Tiny Luttrell was smiling in his face.

"I hate explanations!" she cried. "They are an insult to one's imagination, and I much prefer to accept things without them." There was a gleam in her smile, but as she spoke she flashed it upon the spectacles of her blind pursuer, who was squaring his arm to her in an instant.

And that was the last she saw of the only partner for whom she had a good word afterward, and he had come to her by accident. But it was by no means the last she heard of him. The next was from Herbert, as they drove home together in one hansom, while Ruth and her husband followed in another. The morning air blew fresh upon their faces; the rising sun struck sparks from the harness; the leaves in the park were greener than any in Australia, and the dew on the grass through the railings was as a silver shower new-fallen. But the most delicious taste of London that had yet been given her was poisoned for Christina by her brother Herbert.

"To have my claim jumped by that joker!" said he through his nose.

"But you had left it empty," said Tiny mildly. "I was all alone."

"It isn't so much that," her brother said, shifting the ground he had taken in preliminary charges; "it's your dancing with that brute Manister!"

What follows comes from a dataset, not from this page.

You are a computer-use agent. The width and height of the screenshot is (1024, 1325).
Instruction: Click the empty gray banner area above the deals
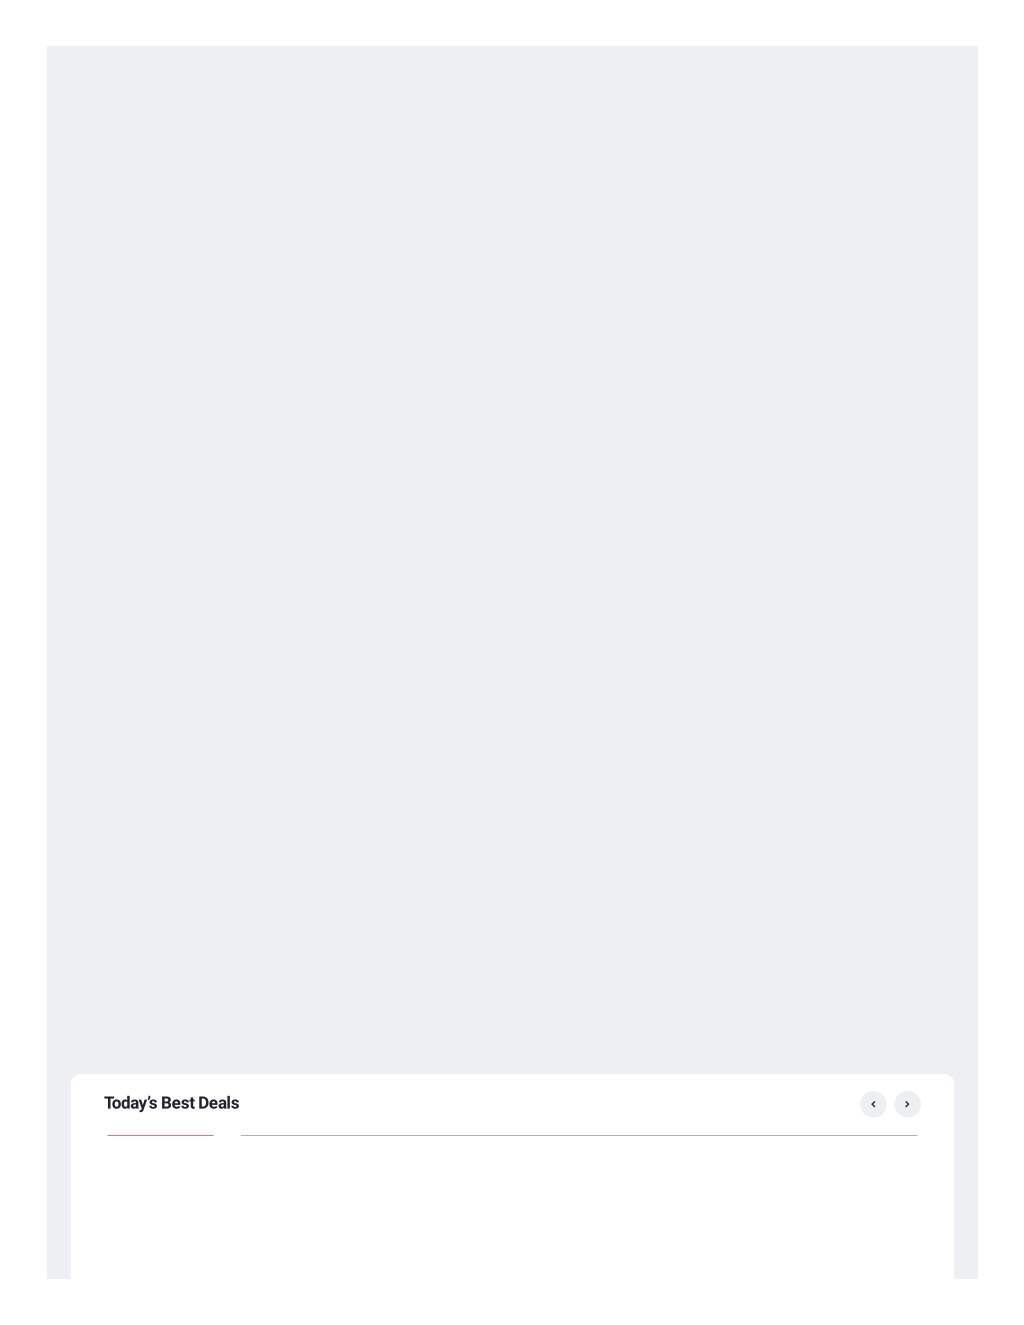click(x=512, y=560)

"My dear old Herbs," said Miss Luttrell with provoking coolness, "Lord Manister asked me to dance with him, and I didn't see why I should refuse. I certainly didn't see why I should consult you, Herbs."

"By ghost," cried Herbert, "if it comes to that, he once asked you to marry him!"

"Now you are a treat," said the girl, before the blood came.

"And then bolted! I should be ashamed of myself for dancing with him if I were you. He said I was a larrikin, too. I'd like to fill his eye for him!"